Pregnant teenage girls in care are likely to be the main group to which the abortion legislation will apply, a consultant child and adolescent psychiatrist has told the Oireachtas hearings.
Dr Maeve Doyle said pregnancy was rare among young people attending a child and adolescent health service.
She said parents had to give consent for a pregnant young person to attend such a service and if they were under 17 the professional had to report to the Health Service Executive and gardaí, so parents were unlikely to seek advice from such a service.
The HSE, however, might seek the advice of a psychiatric service where a young girl in its care became pregnant and sought a termination on grounds of suicidality, and "this is probably the main group of pregnant teenage girls for whom the proposed legislation will in effect apply". She also said only a third of children in care had a GP.
Consultant psychiatrist Veronica O'Keane said a patient's GP should make the recommendation for an abortion and one psychiatrist should assess the suicidal risk.
Dr O’Keane said some legislators argued that a suicide clause would remove the only effective barrier to abortion on demand and women would have an abortion even if they were not genuinely suicidal.

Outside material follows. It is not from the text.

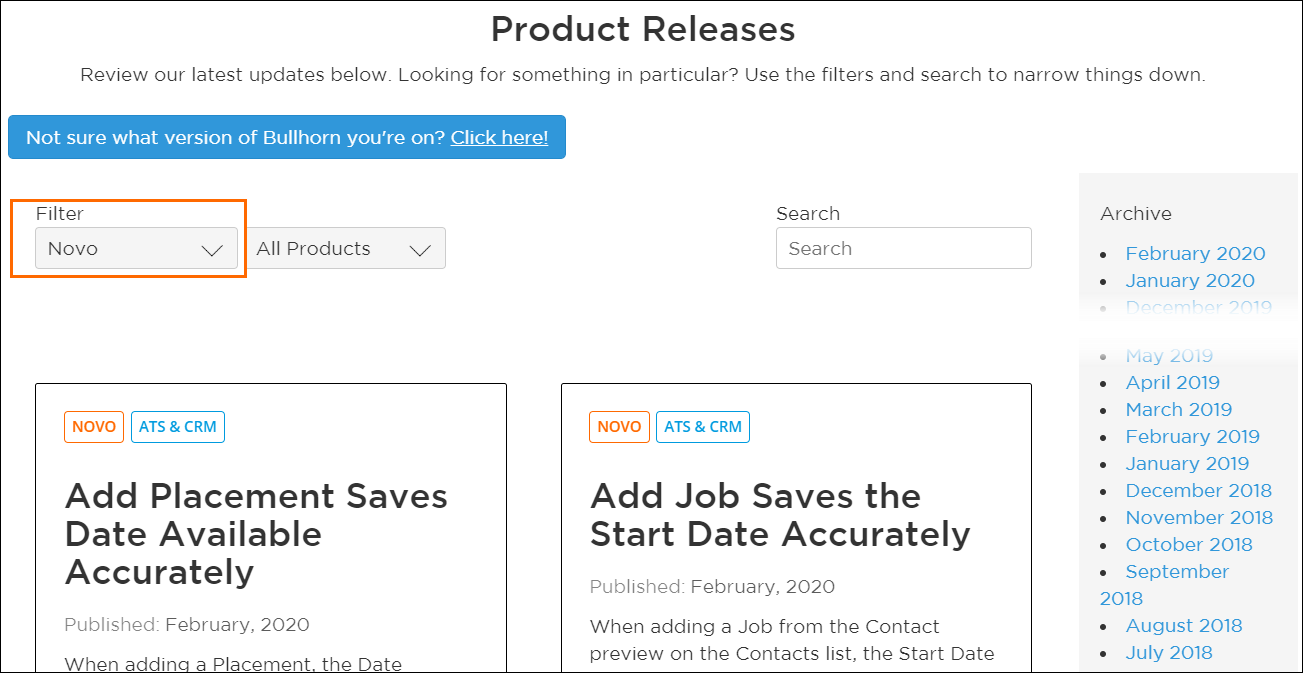
Task: Click the August 2018 archive link
Action: tap(1183, 626)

Underlying these arguments, she said, “are deeply problematic assumptions about the credibility of women, the reliability of psychiatry as a medical discipline . . . and the concept that doctors have the power to control women’s reproductive autonomy”.
Studies about whether abortion was bad for a woman’s mental health had all taken place where there was a choice of continuing the pregnancy or having an abortion, she said. “In situations where abortion services are not available, unwanted pregnancy is a leading cause of suicide.” She said in 1950s Ireland 10 per cent of women who died by suicide were pregnant.